Detailed Explanation of Resnet CNN Model.

10 min readMar 6, 2023

ResNets or Residual networks are a type of deep convolutional neural network architecture that was first introduced in Dec 2015 by Kaiming He, Xiangyu Zhang, Shaoqing Ren, and Jian Sun @ MSRA(Microsoft Asia). Won 1st place in the ILSVRC 2015 classification competition Won 1st Place in ImageNet Classification: “Ultra-deep”-152 layer nets. The extremely deep representations also have excellent generalization performance on other recognition tasks and lead them to further win 1st place on ImageNet detection, ImageNet localization, COCO detection, and COCO segmentation in the same ILSVRC & COCO 2015 competitions.

Why ResNets Needed?

In traditional deep neural networks or plain deep neural networks, the vanishing gradient problem occurs means that gradients become very small as they are propagated through many layers of a neural network. In simple words as the no of layers increases training or test error gets worst. This can lead to slower learning and even a complete lack of learning in very deep architectures. ResNets solve this problem by introducing skip connections, also known as residual connections, which allow the gradient to bypass certain layers in the network.

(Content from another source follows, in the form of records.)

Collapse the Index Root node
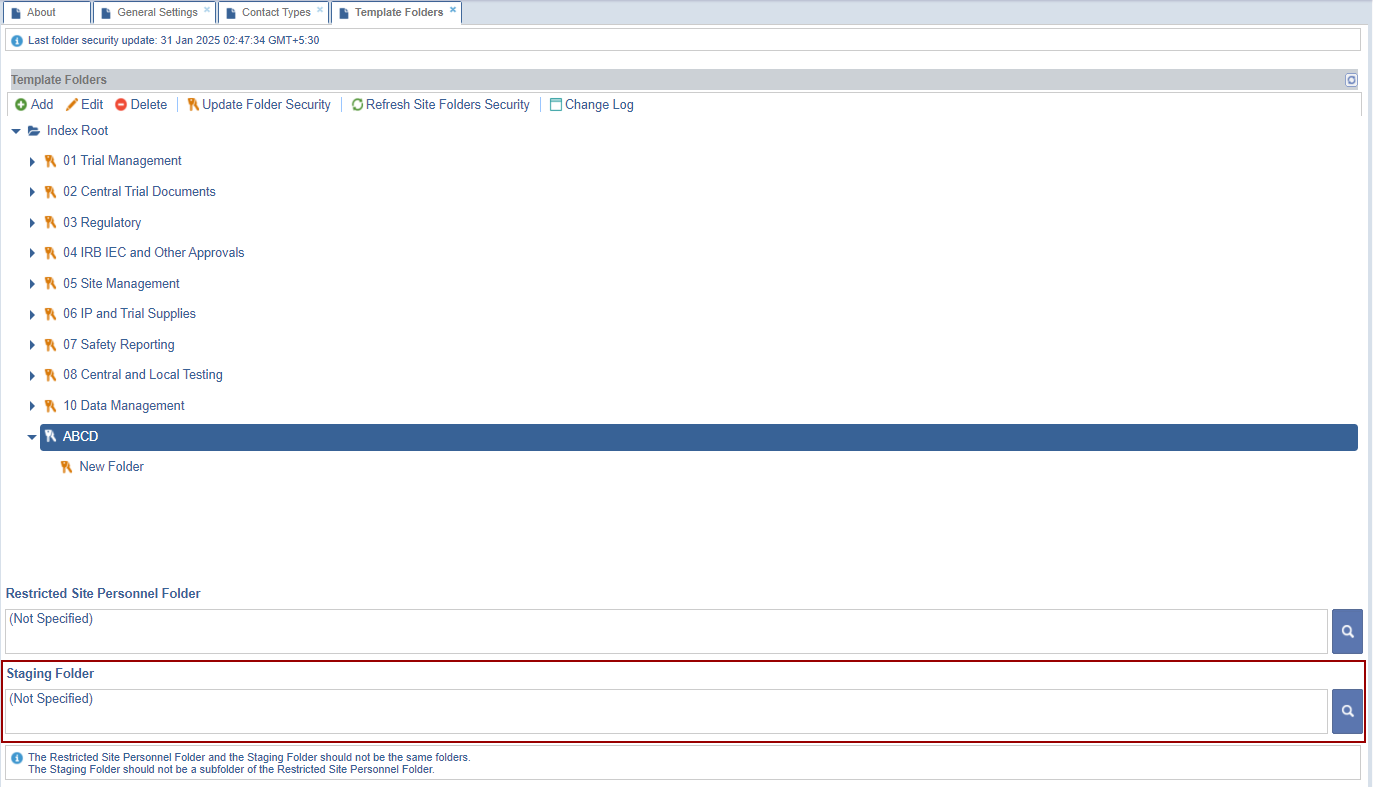 point(16,131)
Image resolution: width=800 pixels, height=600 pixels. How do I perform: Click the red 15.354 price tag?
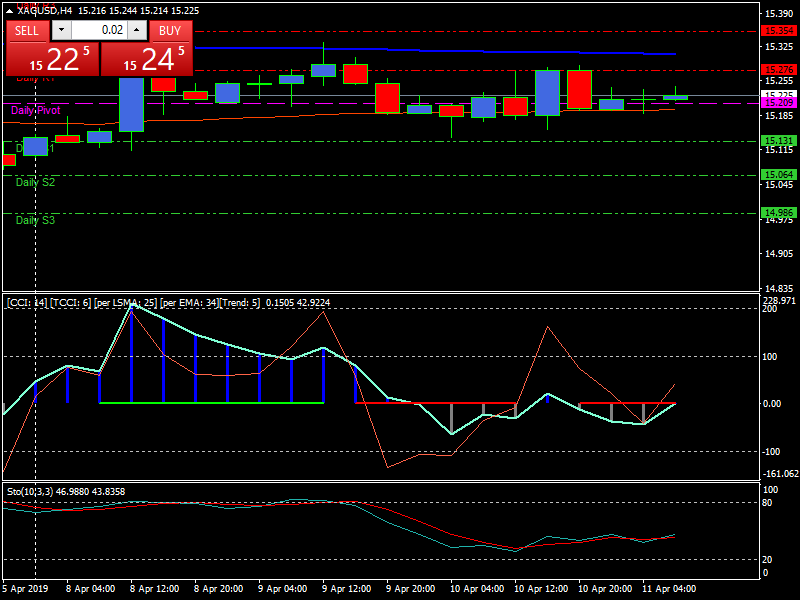coord(778,32)
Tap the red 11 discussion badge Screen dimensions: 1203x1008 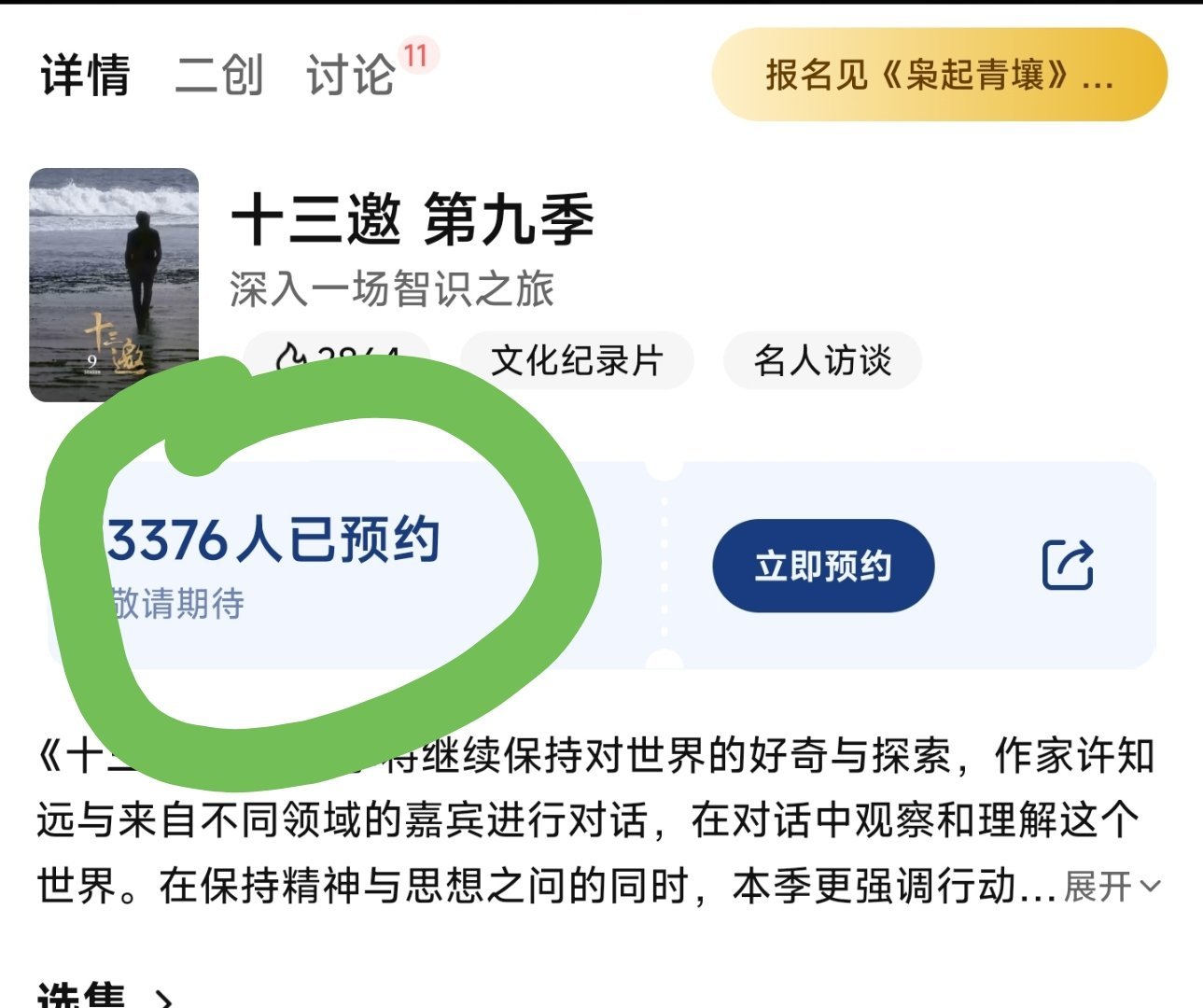click(x=416, y=55)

When deeper networks are able to start converging, a degradation problem has been exposed: with the network depth increasing, accuracy gets saturated (which might be unsurprising) and then degrades rapidly. Unexpectedly, such degradation is not caused by overfitting, and adding more layers to a suitably deep model leads to higher training error, as reported and thoroughly verified by researchers in their experiments. The degradation (of training accuracy) indicates that not all systems are similarly easy to optimize. To overcome this we use residual/ identity mapping( block). It means we skip the blocks of convolution that exist between two Relu Activation units, feeding the o/p of the first relu to 2nd relu. By adding this residual connection, the network is able to learn the residual function instead of directly learning the underlying mapping. This can lead to more efficient learning and improved performance, especially in very deep architectures. Adding an additional layer would not hurt performance as regularization/ weights skip over then, this is a guarantee that performance will not decrease as you grow layers from 20 to 50 or 50 to 100 just simply add an identity block.

As we know if x==non-zero: Relu(x)= Relu(Relu(x))

else: Relu(x)=0

If the weight layers are useless then regularization becomes zero so then to skip that connection would be helpful. if useful then adding those weight layers increase the performance.

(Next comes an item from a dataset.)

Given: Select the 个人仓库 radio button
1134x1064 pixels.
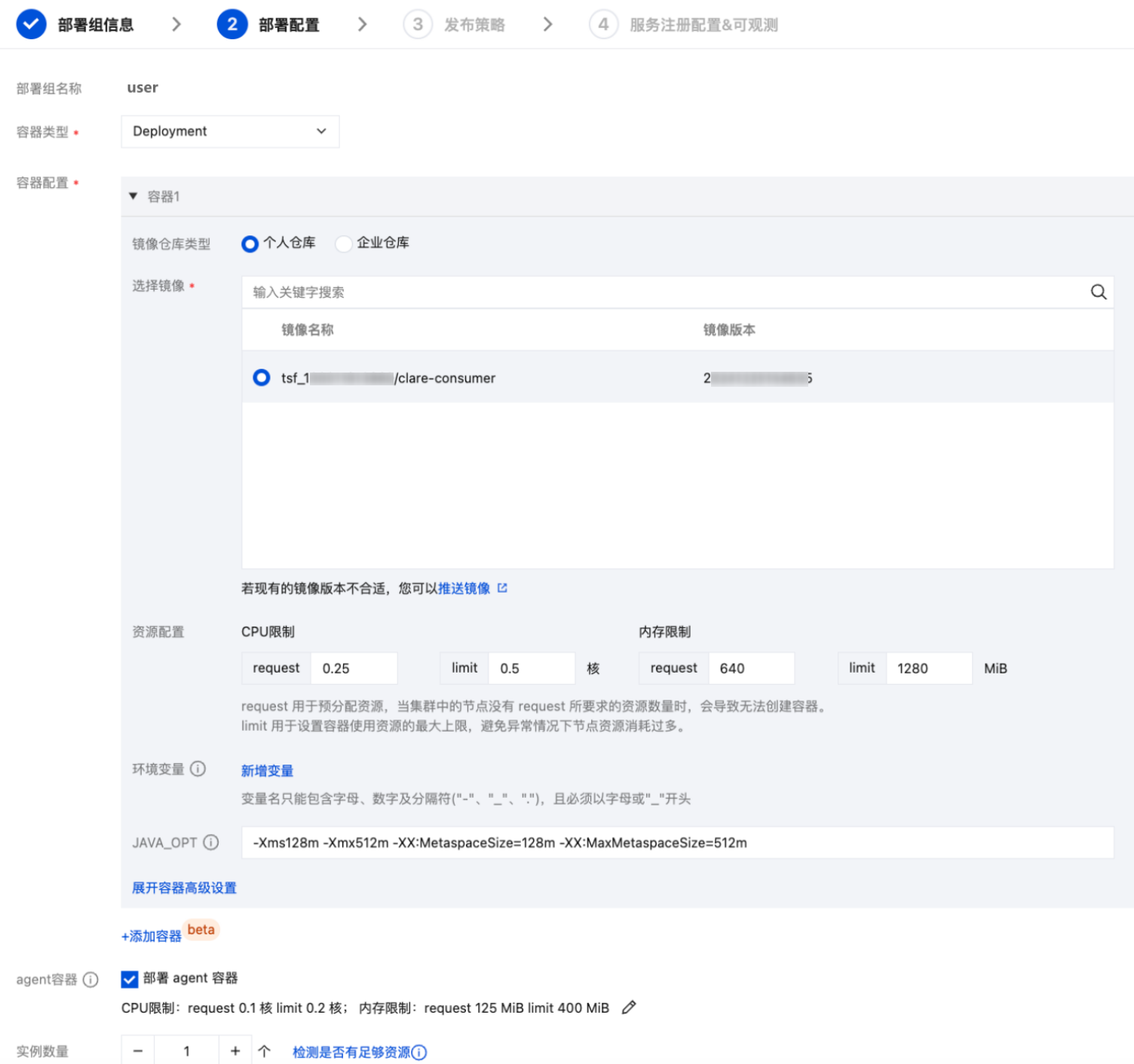Looking at the screenshot, I should pos(250,244).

Image Source Credits: Actual Research paper

X=input, directly adding x to F(x).

The inspiration behind ResNets is to learn residual functions instead of directly learning the desired underlying mapping between the input and output. This is achieved by adding skip connections that bypass one or more layers in the network, allowing the input to be added directly to the output of a later layer. The residual function is defined as the difference between the input and output of the layer.

Types of ResNets:

ResNet18, 2. ResNet34, 3.ResNet50, 4. ResNet101, 5. ResNet152

Suffix number refers to the number of layers used in their network architecture. At this point, we’ll cover the architecture of ResNet50.

What is ResNet 50?

One of the most well-known ResNet architectures is ResNet50, which consists of 50 layers and achieved state-of-the-art performance on the ImageNet dataset in 2015. ResNet50 consists of 16 residual blocks, with each block consisting of several convolutional layers with residual connections. The architecture also includes pooling layers, fully connected layers, and a softmax output layer for classification.

Architecture of ResNet50

Input layer: The input layer of ResNet50 takes an image of size 224 x 224 x 3 as input. The 3 represents the RGB color channels of the image.

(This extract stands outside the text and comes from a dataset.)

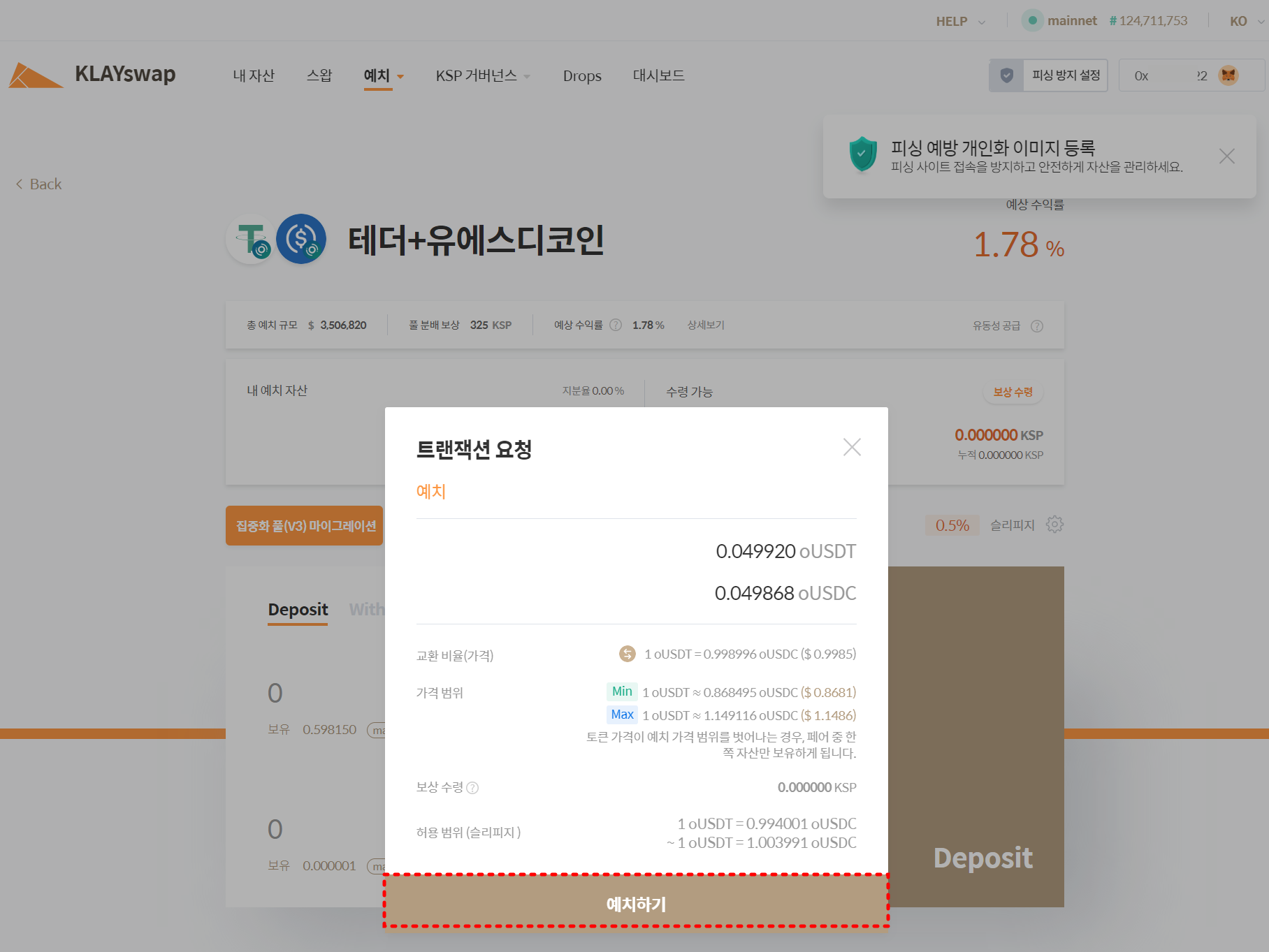Click the swap icon beside exchange ratio
This screenshot has width=1269, height=952.
pos(627,654)
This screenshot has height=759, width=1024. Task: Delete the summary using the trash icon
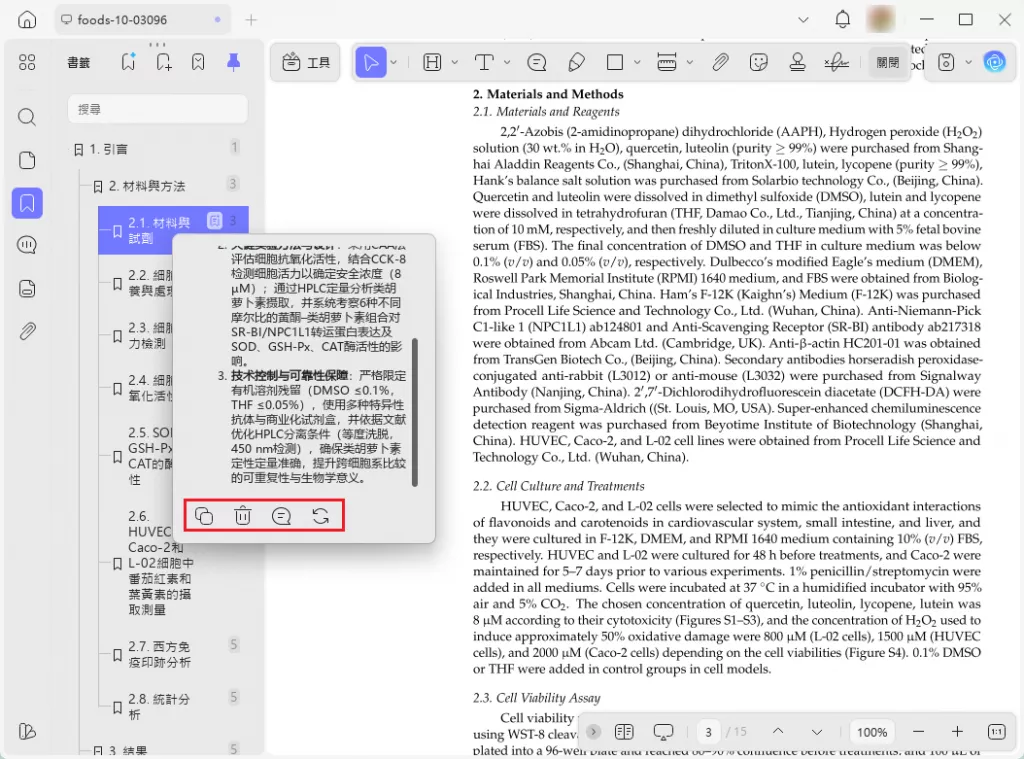coord(241,515)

Components used in this architecture:

Convolutional layers: Convolutional layers are the building blocks of convolutional neural networks (CNNs), a type of deep learning algorithm that is commonly used for image processing tasks. Convolutional layers are designed to extract features from the input image by applying a series of convolutional filters to the image. Each convolutional filter is a small matrix of weights that is applied to a local region of the input image. The filter slides over the entire image, producing a feature map that highlights patterns and edges in the image. The weights of the filter are learned during the training process, allowing the network to automatically learn the best set of filters for the given task. By applying a series of convolutional filters to the input image, convolutional layers are able to extract features from the image and produce a set of feature maps that can be used as input to the next layer of the network.
Batch Normalization: Batch normalization is typically applied after the convolutional or fully connected layers in a neural network but before the activation function. It is a widely used technique in deep learning and has been shown to improve the performance of many types of neural networks. Faster convergence, Improved generalization, and Regularization are some benefits of batch normalization.
Relu Activation: It is an activation function commonly used in neural networks. It is a simple and effective way to introduce nonlinearity into the output of a neuron. The function is defined as: ReLU(x) = max(0, x). In other words, the output of the ReLU activation function is equal to the input if the input is positive, and 0 if the input is negative. This means that ReLU is a piecewise linear function, which makes it computationally efficient to compute and differentiate and able to prevent the vanishing gradient problem.
Max Pooling: It is used to reduce the spatial dimensions of the feature maps produced by the convolutional layers while retaining the most important information. Which can help to reduce the computational cost of the network and prevent overfitting. By selecting the maximum value in each window, the operation retains the most important features in the input feature map, while reducing the noise and the effect of small variations.
Flatten layers: The layer converts the output of the previous layer into a 1D vector, which is then fed into the fully connected layer
Fully Connected Layers: Also known as dense layers are a type of neural network layer where all neurons in the layer are connected to every neuron in the previous layer. These layers are typically used as the final layers in a neural network and are responsible for making the final predictions, where each neuron in the layer receives inputs from all neurons in the previous layer. The output of each neuron is then computed as a weighted sum of these inputs, followed by an activation function.
Identity Block: An identity block is the basic building block of the ResNet50 architecture, and it is used to maintain the same dimension of the input and output. An identity block consists of three convolutional layers, each followed by batch normalization and ReLU activation functions. The input is added to the output of the third convolutional layer.
Global Average Pooling: Reduce the spatial dimensions of the output tensor to a vector by applying global average pooling. This operation computes the average of each feature map, resulting in a feature vector with the same number of channels as the number of filters in the last convolutional layer.
Projection block: A projection block is used when the input and output dimensions are different. This block includes a convolutional layer with a stride of (2, 2) to downsample the input, and a convolutional layer with a (1, 1) filter size to change the depth of the input to match the output.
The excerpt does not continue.